Hmm, but should the race detector emit an error when a 32-bit atomic op occurs concurrently with a 64-bit atomic op?

This is worth discussing in #38881, but I think it's a red herring here. The 32-bit and 64-bit atomic ops that modify o are all happening on the same goroutine anyway, so there's no race.

Seems concurrent GC problem, because if I set GOGC=off, then checkptr reports it consistently.

Interesting. I wonder if there's a race condition in the calls to findObject in checkptrAlignment.

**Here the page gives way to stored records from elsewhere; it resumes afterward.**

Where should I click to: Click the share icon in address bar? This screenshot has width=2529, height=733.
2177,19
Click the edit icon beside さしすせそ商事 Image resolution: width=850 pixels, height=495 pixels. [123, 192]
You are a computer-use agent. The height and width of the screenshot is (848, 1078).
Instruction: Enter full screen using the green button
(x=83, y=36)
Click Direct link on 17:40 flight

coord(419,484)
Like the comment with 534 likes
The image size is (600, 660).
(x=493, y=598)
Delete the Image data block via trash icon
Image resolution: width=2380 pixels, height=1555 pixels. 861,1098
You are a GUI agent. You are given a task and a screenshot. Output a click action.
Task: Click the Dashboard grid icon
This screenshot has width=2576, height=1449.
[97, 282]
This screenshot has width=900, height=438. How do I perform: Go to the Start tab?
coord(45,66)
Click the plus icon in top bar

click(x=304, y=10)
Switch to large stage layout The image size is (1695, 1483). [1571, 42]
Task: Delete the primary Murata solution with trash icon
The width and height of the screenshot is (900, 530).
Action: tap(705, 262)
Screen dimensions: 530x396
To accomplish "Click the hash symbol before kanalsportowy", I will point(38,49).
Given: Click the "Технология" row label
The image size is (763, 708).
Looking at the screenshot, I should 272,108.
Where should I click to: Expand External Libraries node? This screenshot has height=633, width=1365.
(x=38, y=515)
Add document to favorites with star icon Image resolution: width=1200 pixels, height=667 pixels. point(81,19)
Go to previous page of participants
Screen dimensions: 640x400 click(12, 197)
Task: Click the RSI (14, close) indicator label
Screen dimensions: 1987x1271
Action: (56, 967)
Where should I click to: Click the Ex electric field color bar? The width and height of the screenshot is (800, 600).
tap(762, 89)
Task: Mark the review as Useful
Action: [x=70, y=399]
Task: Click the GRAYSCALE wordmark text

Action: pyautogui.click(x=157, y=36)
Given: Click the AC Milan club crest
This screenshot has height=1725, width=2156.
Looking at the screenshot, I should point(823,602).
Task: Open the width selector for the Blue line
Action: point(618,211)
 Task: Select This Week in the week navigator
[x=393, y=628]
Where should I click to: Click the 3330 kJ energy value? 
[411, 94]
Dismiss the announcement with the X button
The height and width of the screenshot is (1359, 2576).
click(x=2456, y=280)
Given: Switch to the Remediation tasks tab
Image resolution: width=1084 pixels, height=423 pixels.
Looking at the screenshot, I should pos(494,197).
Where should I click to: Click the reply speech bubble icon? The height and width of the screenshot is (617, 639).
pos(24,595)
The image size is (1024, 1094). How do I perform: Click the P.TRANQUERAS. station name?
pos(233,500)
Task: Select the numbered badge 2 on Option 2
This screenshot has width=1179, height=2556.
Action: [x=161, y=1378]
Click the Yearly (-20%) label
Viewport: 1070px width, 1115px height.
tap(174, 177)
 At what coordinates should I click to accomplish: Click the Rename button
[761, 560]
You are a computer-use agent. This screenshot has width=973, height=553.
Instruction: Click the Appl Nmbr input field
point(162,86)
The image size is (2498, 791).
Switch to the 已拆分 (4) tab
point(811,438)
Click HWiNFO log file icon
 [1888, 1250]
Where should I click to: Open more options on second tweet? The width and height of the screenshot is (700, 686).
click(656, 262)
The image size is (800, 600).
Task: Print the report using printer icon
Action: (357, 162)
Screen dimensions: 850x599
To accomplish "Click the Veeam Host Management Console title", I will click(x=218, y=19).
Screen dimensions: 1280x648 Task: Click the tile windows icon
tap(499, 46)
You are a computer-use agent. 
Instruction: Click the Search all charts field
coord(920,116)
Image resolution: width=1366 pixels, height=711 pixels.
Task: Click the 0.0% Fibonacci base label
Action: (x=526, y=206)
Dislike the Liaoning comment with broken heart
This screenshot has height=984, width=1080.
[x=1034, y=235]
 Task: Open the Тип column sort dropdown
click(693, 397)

Maybe it's not actually safe to call checkptrBase(add(p, size-1))?

[mdempsky]

Hm, I'm not able to reproduce this on linux/amd64. I don't get any checkptr reports, even with GOGC=off.

[cuonglm]

Hm, I'm not able to reproduce this on linux/amd64. I don't get any checkptr reports, even with GOGC=off.

Confirm that this does not happen on linux/amd64, but does on darwin/amd64, sounds like a false negative on linux/amd64?

[mdempsky]

Yeah, not reporting on linux/amd64 is a false negative. (With the usual caveats that checkptr is best-effort, so some false negatives will be inevitable; though I can't immediately see why the behavior here would be OS-specific.)